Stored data
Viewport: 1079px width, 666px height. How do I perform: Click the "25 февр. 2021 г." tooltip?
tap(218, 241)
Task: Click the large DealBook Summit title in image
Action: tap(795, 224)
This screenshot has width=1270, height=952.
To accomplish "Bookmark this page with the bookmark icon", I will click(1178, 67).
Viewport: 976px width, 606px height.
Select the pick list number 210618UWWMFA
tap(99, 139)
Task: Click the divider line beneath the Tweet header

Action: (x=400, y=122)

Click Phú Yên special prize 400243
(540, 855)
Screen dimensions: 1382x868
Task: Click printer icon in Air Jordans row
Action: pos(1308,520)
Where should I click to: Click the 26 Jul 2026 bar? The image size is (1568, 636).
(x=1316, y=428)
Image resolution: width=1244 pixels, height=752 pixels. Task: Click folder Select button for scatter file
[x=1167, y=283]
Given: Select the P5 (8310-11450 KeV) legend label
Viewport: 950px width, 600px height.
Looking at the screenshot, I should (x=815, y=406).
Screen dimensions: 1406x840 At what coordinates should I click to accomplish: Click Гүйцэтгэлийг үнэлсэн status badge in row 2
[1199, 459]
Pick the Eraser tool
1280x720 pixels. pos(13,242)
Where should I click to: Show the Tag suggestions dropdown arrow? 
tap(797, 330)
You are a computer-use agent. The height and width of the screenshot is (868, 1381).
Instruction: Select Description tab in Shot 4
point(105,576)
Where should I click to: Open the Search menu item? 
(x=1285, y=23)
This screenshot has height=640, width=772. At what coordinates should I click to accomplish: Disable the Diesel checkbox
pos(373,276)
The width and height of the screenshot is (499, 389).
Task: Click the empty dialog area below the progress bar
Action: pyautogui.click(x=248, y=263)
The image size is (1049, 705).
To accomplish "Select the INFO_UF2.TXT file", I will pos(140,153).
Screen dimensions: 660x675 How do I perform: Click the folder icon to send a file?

**DIRECTIONS FOR THIS TASK**
Output the data above exactly, please, line for line.

**YOUR SOLUTION**
Viewport: 1079px width, 666px height. How do I perform: Click the "25 февр. 2021 г." tooltip?
tap(218, 241)
Task: Click the large DealBook Summit title in image
Action: tap(795, 224)
This screenshot has width=1270, height=952.
To accomplish "Bookmark this page with the bookmark icon", I will click(1178, 67).
Viewport: 976px width, 606px height.
Select the pick list number 210618UWWMFA
tap(99, 139)
Task: Click the divider line beneath the Tweet header

Action: (x=400, y=122)

Click Phú Yên special prize 400243
(540, 855)
Screen dimensions: 1382x868
Task: Click printer icon in Air Jordans row
Action: pos(1308,520)
Where should I click to: Click the 26 Jul 2026 bar? The image size is (1568, 636).
(x=1316, y=428)
Image resolution: width=1244 pixels, height=752 pixels. Task: Click folder Select button for scatter file
[x=1167, y=283]
Given: Select the P5 (8310-11450 KeV) legend label
Viewport: 950px width, 600px height.
Looking at the screenshot, I should (x=815, y=406).
Screen dimensions: 1406x840 At what coordinates should I click to accomplish: Click Гүйцэтгэлийг үнэлсэн status badge in row 2
[1199, 459]
Pick the Eraser tool
1280x720 pixels. pos(13,242)
Where should I click to: Show the Tag suggestions dropdown arrow? 
tap(797, 330)
You are a computer-use agent. The height and width of the screenshot is (868, 1381).
Instruction: Select Description tab in Shot 4
point(105,576)
Where should I click to: Open the Search menu item? 
(x=1285, y=23)
This screenshot has height=640, width=772. At what coordinates should I click to accomplish: Disable the Diesel checkbox
pos(373,276)
The width and height of the screenshot is (499, 389).
Task: Click the empty dialog area below the progress bar
Action: pyautogui.click(x=248, y=263)
The image size is (1049, 705).
To accomplish "Select the INFO_UF2.TXT file", I will pos(140,153).
Screen dimensions: 660x675 How do I perform: Click the folder icon to send a file?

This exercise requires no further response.